El Heraldo
Marbel Tarra visita todos los fines de semana la tumba de su hija.
Barranquilla

Flores y raspao en el Día de los Muertos

Comerciantes ubicados en el Calancala hablan sobre sus ventas y la tradición del 2 de noviembre, fecha en que se recuerda a los difuntos.

Es imposible dar tres pasos sin tropezarse con alguien en la plaza del Cementerio Calancala a las 11:45 a.m. del 2 de noviembre, Día de los Muertos.

La muchedumbre avanza a paso lento con flores y sombrillas en las manos. Entre las voces que se perciben sobresale una pausada y con acento de matrona Caribe.

Marina Pabón, de 84 años, ofrece con dulzura sus flores a los clientes que se le acercan.

Ameniza la venta con chanzas que atrapan a los compradores. “¿Pa’ donde voy a coger vieja y amargada?, le responde con una pregunta al cliente que la interroga sobre su festiva forma de ser.

Al hablar de lo que pronostica vender, el azul del globo de sus ojos se ensancha, inspirando sinceridad. La verdad –dice–, el único que sabe cuánto voy a vender es Dios.

Marina cuenta que antes, cuando la gente disponía de más dinero, ella ganaba 1 o 2 millones de pesos en un día como ayer.

No cree que la tradición se haya perdido. Lo que ocurre –junta y frota el pulgar y el índice de la mano derecha– es que la gente tiene menos dinero que antes. Por eso accede a vender flores hasta por 2.000 o 5.000 pesos.

En el costado izquierdo de la entrada principal del Calancala, Mery Rodríguez se refugia de la canícula con un paraguas.

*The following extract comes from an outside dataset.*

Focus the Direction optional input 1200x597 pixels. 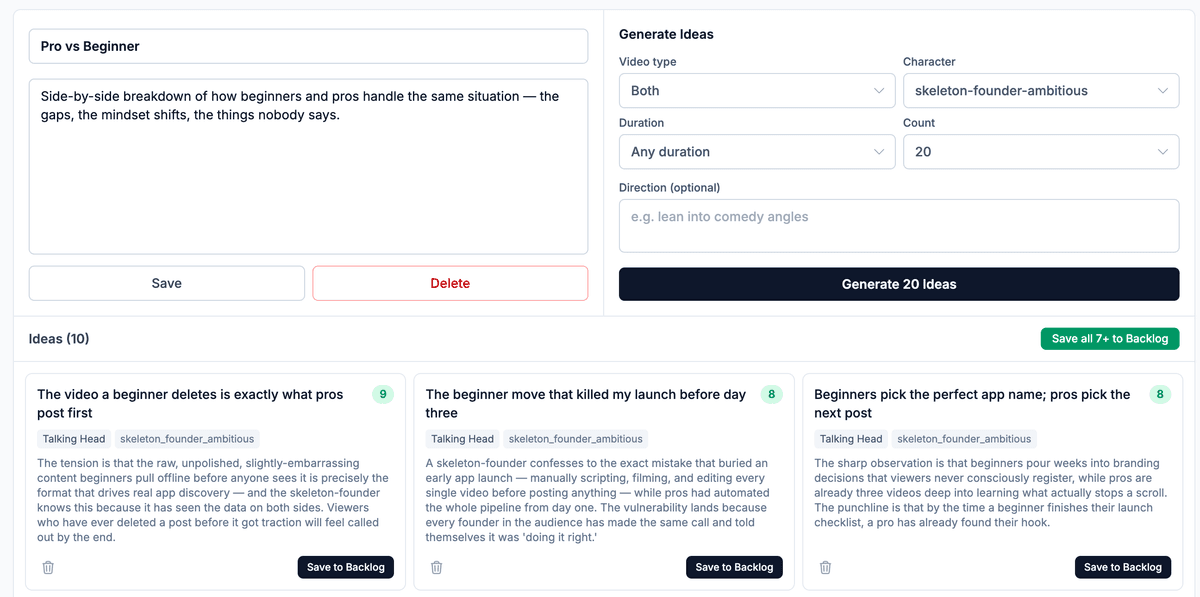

Ya olvidó cuántos de sus 63 años lleva vendiendo en la puerta del cementerio.

Lo que sí precisa es que la tradición se ha perdido, pues ya la gente “olvidó a sus muertos”. Con su negocio de venta de minutos, el pasado sábado ganó 12.000. “Deduzca por ahí lo que me he hecho hoy”, añade, haciendo notar su descontento.

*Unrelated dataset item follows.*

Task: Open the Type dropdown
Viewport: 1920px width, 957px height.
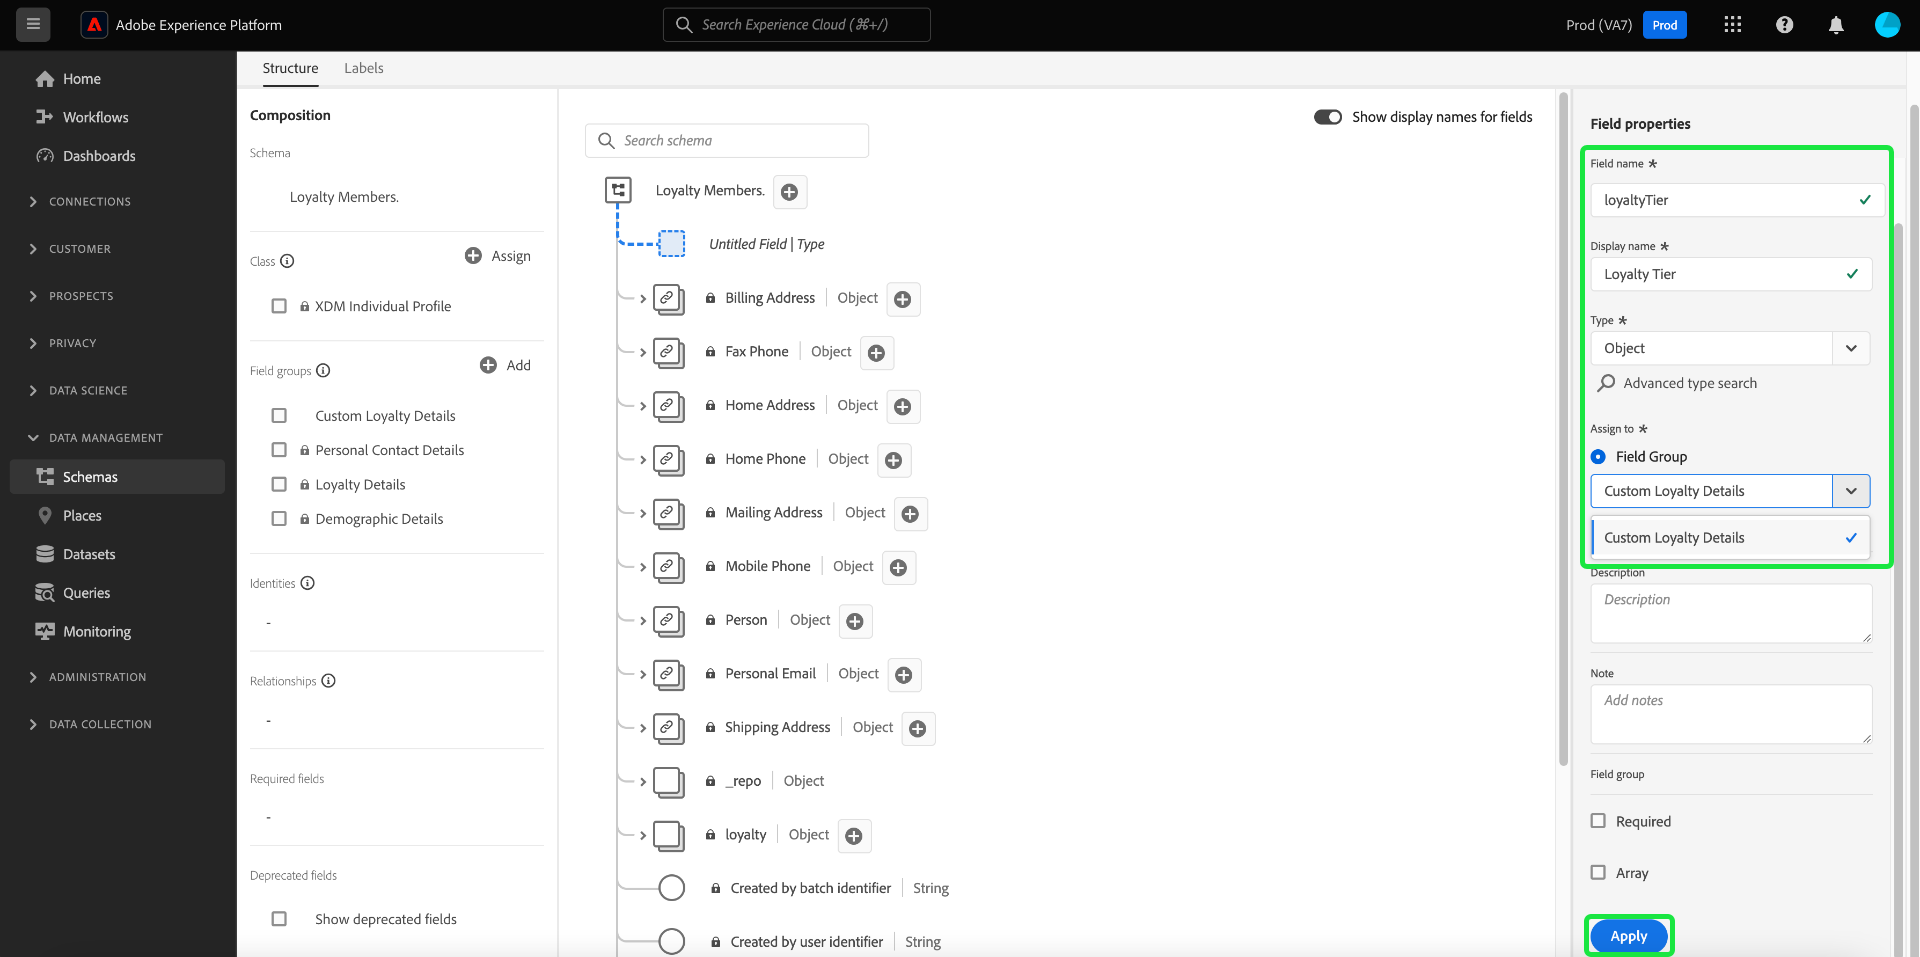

Un factor que incide en sus pocas ganancias –prosigue–  son los vendedores ocasionales que llegan al cementerio en fechas especiales.

Al mediodía no hay mucha diferencia entre el Centro de Barranquilla y la entrada del Calancala: la romería de gente ensopada, el calor de gallera, los vendedores afanados. Esquivando visitantes desprevenidos, Marbel Tarra se abrió paso por allí para visitar a su hija Rosalba, fallecida en 1989.

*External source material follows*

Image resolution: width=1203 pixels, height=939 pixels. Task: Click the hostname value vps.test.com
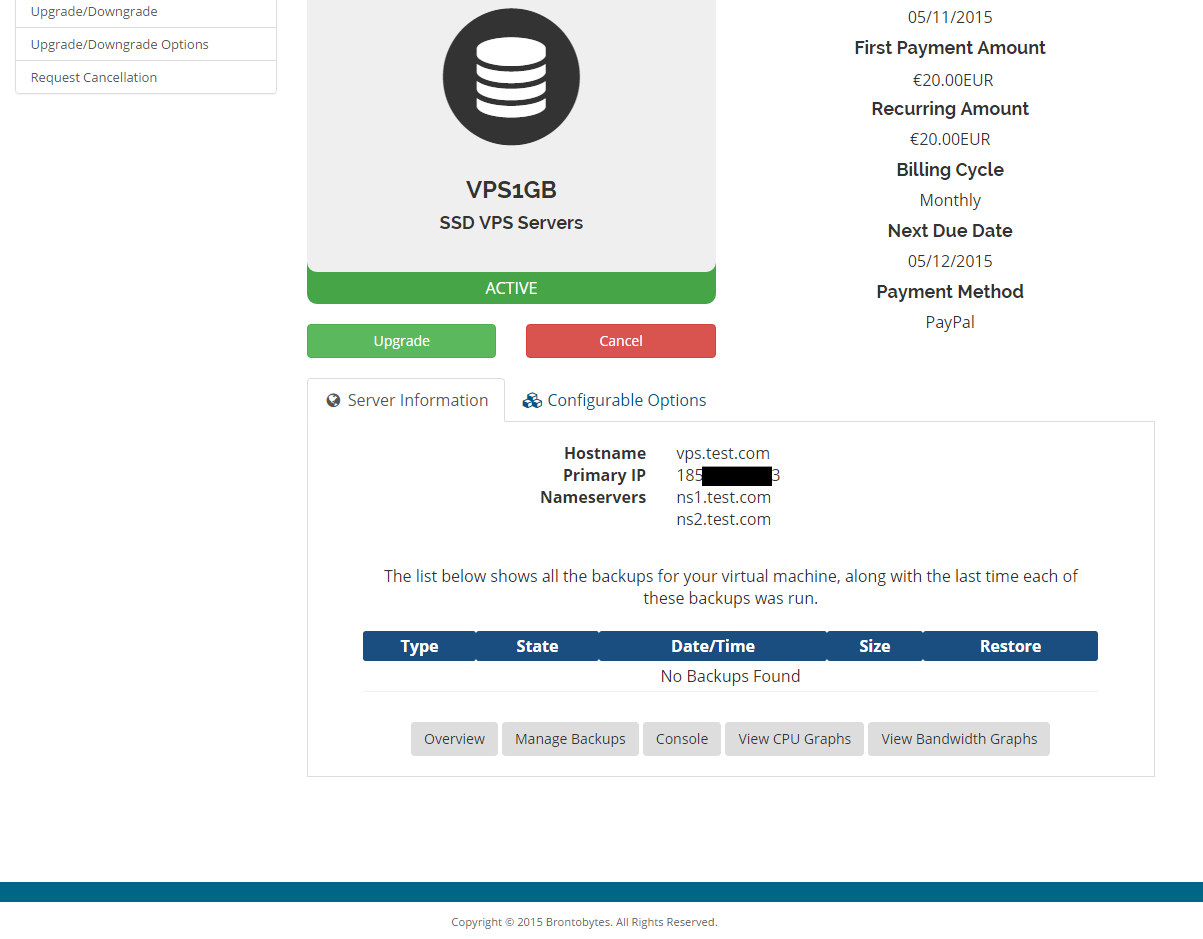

Tras colocar en la tumba de su hija un vasito desechable con unas flores artificiales que compró por 5.000  pesos, Marbel se pasa la mano por la frente. “El calor es insoportable”, comenta.

Varios metros al sur, personas como Marbel buscan algo providencial que les calme la sed. Espantando las abejas que se posan sobre él, Erick Giraldo amolda el hielo del raspao con una tacita plástica. “Estos meses son excepcionales porque uno recupera lo que perdió en todo el año”, dice Erick, y agrega que la gente aún visita a sus fallecidos, que la tradición perdura.

La muchedumbre que solicita sus productos lo impulsa a pronosticar 300.000 pesos en ganancias, lejos de los 30.000 de los “días malos”.

Las expectativas de los vendedores dan luces sobre cómo transcurre el Día de los Muertos. Para ellos, las ganancias al final de la jornada determinan si el fervor se mantiene año tras año.

Marina Pabón lleva 40 años vendiendo flores en el Cementerio Calancala.